La lourde grille du schloss de Bluthaupt se referma sur elle et la sépara pour toujours de ceux qu’elle avait aimés.

Le sort d’Hélène était bien différent : elle aimait M. d’Audemer avec passion et recevait souvent la visite de ses trois frères. — C’était alors dans la maison du vicomte, à Paris, des réunions douces et pleines de caressantes tendresses. Les trois jeunes gens oubliaient un instant la tâche politique imposée par leur père. On causait du bonheur présent et du bonheur à venir ; on souriait en contemplant dans son berceau un bel enfant, le fils d’Hélène. — Si un nuage venait à la traverse de ces tranquilles joies, il était soulevé par la pensée de la pauvre Margarethe.

Que faisait-elle dans ce sombre château de Bluthaupt ?…

Le comte Gunther en défendait l’approche aux trois fils d’Ulrich, qu’il détestait et méprisait, parce qu’ils étaient des bâtards.

Le vicomte n’avait presque point de fortune personnelle. La révolution lui avait enlevé le patrimoine de ses pères.
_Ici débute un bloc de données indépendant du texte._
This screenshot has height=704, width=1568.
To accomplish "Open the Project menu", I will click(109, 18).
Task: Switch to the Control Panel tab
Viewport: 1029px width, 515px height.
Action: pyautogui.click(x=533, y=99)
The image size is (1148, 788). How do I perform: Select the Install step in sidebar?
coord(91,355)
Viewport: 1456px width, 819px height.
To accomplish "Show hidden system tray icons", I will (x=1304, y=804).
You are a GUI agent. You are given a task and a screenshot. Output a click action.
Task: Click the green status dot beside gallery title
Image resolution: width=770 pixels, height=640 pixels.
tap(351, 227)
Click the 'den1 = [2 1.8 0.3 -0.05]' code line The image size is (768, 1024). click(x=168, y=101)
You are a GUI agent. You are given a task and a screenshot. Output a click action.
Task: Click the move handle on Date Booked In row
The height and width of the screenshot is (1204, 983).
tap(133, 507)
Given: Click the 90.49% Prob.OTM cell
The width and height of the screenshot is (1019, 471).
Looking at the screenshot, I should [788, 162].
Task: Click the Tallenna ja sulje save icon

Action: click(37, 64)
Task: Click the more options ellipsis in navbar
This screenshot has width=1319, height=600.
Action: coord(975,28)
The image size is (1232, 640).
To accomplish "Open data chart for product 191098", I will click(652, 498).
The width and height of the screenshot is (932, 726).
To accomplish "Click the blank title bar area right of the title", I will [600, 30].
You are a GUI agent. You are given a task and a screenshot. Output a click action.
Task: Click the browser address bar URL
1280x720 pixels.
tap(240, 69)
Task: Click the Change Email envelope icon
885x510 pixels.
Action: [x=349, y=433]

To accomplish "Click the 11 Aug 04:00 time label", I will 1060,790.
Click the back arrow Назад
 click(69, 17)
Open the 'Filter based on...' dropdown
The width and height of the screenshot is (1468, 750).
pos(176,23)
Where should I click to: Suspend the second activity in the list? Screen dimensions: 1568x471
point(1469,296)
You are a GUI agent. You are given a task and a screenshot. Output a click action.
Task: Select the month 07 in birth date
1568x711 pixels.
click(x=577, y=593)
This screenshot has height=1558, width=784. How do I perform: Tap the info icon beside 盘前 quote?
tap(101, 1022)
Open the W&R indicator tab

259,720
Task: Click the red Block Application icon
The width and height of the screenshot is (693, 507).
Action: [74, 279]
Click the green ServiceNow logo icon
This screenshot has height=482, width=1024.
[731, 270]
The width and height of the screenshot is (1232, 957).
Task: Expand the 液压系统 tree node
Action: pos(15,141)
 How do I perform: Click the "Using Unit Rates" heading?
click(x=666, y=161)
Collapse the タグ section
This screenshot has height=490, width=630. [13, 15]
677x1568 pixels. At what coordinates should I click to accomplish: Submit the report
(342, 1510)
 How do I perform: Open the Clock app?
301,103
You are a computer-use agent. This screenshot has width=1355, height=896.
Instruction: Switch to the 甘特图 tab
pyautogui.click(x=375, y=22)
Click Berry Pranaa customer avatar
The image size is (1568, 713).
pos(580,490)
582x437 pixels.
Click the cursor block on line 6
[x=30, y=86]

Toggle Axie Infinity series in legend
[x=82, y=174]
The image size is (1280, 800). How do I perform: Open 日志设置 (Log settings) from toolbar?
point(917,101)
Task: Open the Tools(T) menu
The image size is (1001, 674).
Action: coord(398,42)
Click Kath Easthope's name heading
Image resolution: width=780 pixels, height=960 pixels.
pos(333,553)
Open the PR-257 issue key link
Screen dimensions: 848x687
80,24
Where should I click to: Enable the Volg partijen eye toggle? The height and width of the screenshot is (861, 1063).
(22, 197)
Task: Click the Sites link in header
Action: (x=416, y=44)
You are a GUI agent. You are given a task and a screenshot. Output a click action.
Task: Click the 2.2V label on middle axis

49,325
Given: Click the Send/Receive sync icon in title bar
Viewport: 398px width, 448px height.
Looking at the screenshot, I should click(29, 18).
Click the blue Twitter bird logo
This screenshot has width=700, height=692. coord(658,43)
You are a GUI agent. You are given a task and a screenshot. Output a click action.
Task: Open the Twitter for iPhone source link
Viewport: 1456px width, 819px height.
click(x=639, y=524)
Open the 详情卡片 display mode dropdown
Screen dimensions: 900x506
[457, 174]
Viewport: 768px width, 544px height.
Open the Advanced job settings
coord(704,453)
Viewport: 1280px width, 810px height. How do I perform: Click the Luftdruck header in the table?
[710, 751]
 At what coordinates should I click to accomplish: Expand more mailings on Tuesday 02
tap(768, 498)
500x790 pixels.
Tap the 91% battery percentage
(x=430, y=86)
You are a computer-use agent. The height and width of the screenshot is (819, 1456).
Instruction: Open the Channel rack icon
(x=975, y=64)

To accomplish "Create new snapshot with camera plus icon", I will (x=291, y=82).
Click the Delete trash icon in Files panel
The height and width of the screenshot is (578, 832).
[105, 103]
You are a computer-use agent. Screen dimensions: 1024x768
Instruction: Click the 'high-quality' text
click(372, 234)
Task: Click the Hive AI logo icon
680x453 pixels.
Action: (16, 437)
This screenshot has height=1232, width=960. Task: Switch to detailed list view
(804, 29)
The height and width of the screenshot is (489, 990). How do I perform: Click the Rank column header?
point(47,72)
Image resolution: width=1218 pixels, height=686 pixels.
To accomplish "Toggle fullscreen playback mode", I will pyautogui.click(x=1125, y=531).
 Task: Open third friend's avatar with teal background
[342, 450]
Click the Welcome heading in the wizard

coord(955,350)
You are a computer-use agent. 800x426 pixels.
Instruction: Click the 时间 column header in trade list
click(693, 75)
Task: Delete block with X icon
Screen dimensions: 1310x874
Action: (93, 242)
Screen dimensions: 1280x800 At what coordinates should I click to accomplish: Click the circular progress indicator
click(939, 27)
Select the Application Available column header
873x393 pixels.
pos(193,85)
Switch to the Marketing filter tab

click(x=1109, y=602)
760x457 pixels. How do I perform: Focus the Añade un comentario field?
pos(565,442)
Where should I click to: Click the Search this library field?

Son aisance provenait d’une pension servie par le comte Ulrich, et qui formait la dot de sa femme.

Avant son mariage, il avait connu à Paris un certain chevalier de Regnault, qui passait pour assez bon gentilhomme, et n’était point trop mal reçu dans le monde. — Quelques femmes le trouvaient joli garçon ; il passait pour spirituel auprès de certaines gens, et il avait eu l’adresse de se faire quelques duels avec des libéraux qui ne se battaient point.

On ne savait pas absolument d’où il sortait, bien qu’il parlât bien volontiers de sa noble origine. Personne n’était au fait de ses ressources ; mais il paraissait en fonds et dépensait assez d’argent pour être regardé comme un bien honnête homme.